Aim of the task:
Return the records below word for word, from the line with "You are a computer-use agent. Image resolution: width=619" up to and including the line with "pyautogui.click(x=1273, y=362)". Leave the pictures out of your answer.

Dataset items:
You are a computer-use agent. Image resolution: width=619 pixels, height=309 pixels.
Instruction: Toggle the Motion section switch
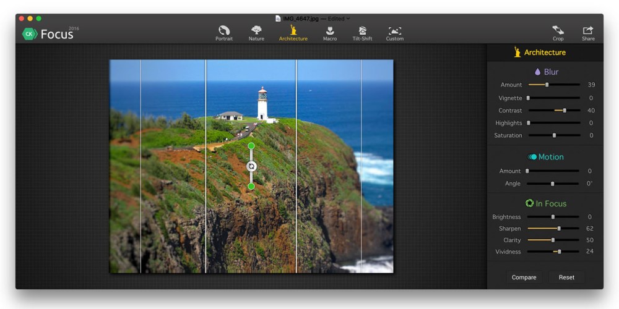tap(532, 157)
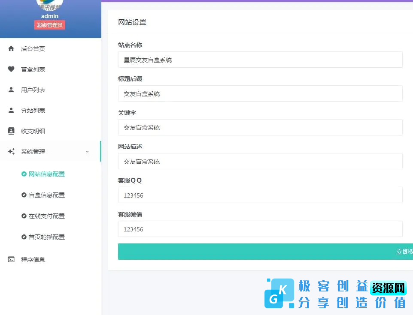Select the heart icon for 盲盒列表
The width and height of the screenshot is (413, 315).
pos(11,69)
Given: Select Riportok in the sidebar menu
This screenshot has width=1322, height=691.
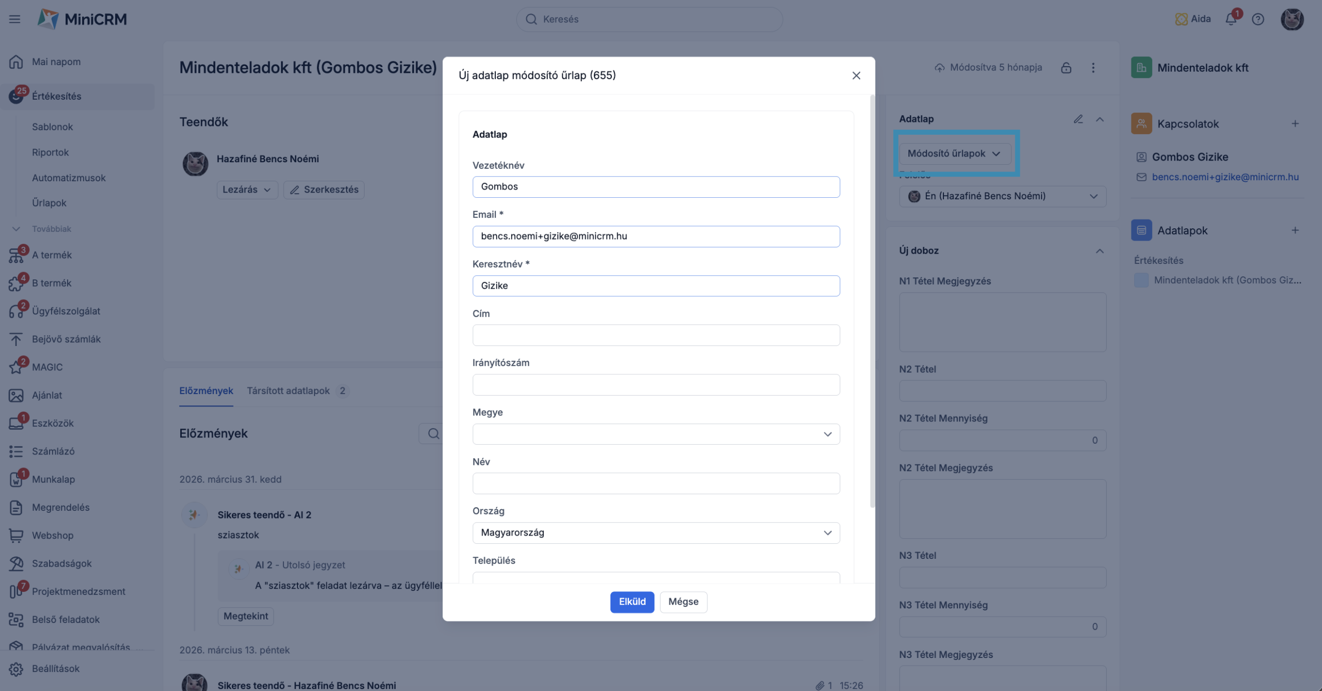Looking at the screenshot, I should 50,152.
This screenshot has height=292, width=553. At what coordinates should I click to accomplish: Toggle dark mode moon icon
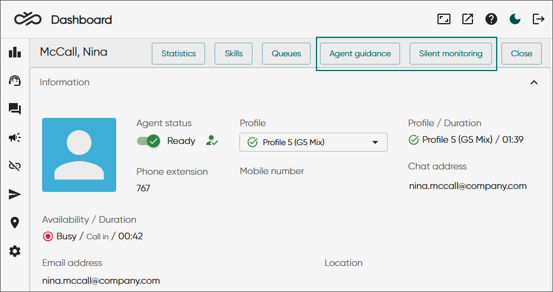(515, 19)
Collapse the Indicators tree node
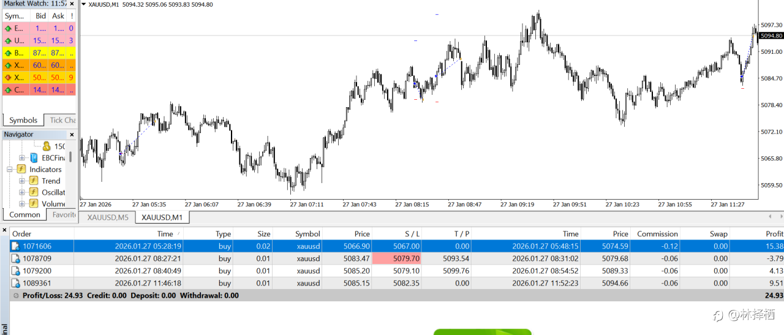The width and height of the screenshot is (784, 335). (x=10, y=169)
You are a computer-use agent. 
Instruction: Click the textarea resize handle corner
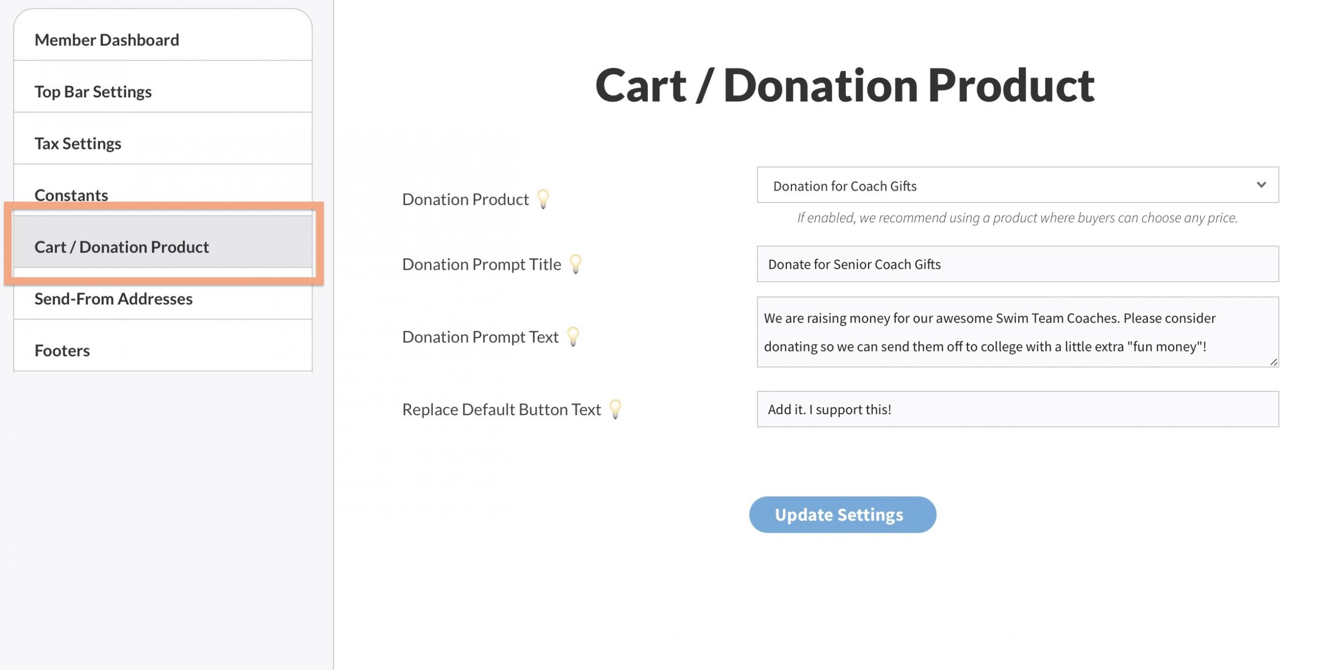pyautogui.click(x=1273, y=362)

...

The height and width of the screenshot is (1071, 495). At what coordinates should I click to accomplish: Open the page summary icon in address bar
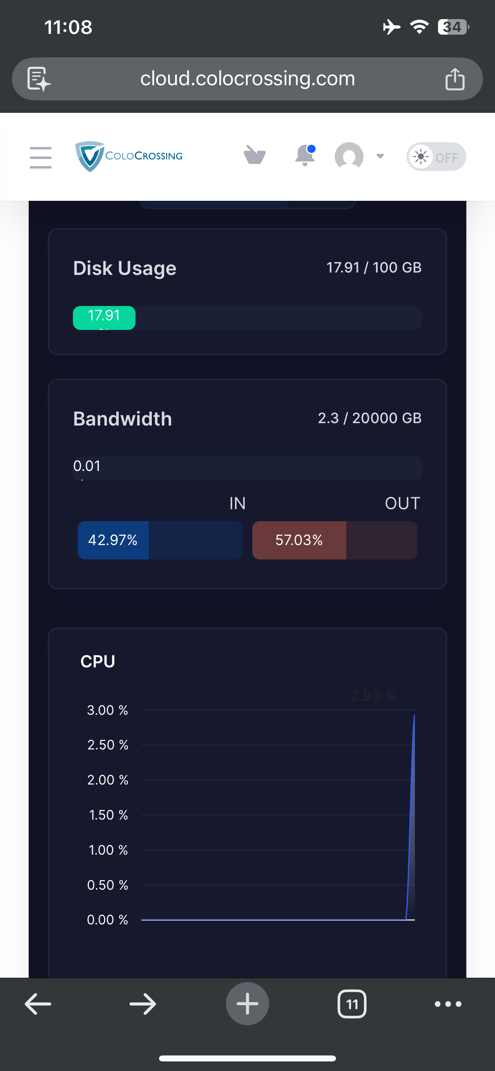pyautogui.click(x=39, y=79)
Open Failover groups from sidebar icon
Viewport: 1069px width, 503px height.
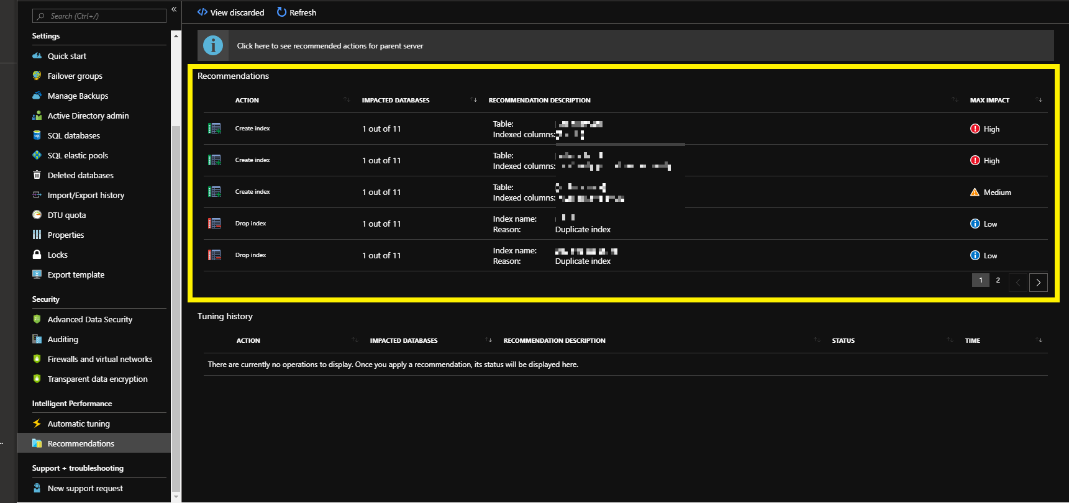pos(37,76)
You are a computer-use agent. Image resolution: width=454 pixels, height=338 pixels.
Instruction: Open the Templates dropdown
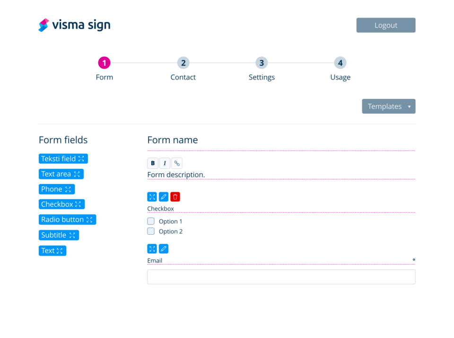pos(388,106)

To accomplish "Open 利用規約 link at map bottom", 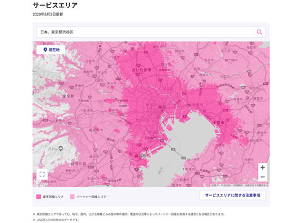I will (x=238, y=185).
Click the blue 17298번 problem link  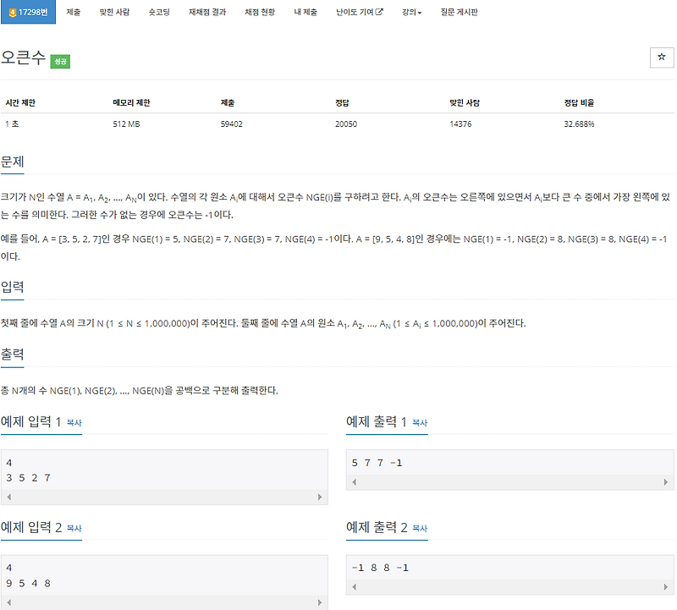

Task answer:
You are a computer-use agent. Image resolution: width=619 pixels, height=309 pixels.
Instruction: Toggle the Motion section switch
tap(532, 157)
Select the heart icon for 盲盒列表
The width and height of the screenshot is (413, 315).
pos(11,69)
Given: Select Riportok in the sidebar menu
This screenshot has width=1322, height=691.
Looking at the screenshot, I should 50,152.
This screenshot has height=292, width=553. At what coordinates should I click to accomplish: Toggle dark mode moon icon
(515, 19)
Collapse the Indicators tree node
The width and height of the screenshot is (784, 335). (x=10, y=169)
You are a computer-use agent. 
Instruction: Click the textarea resize handle corner
pyautogui.click(x=1273, y=362)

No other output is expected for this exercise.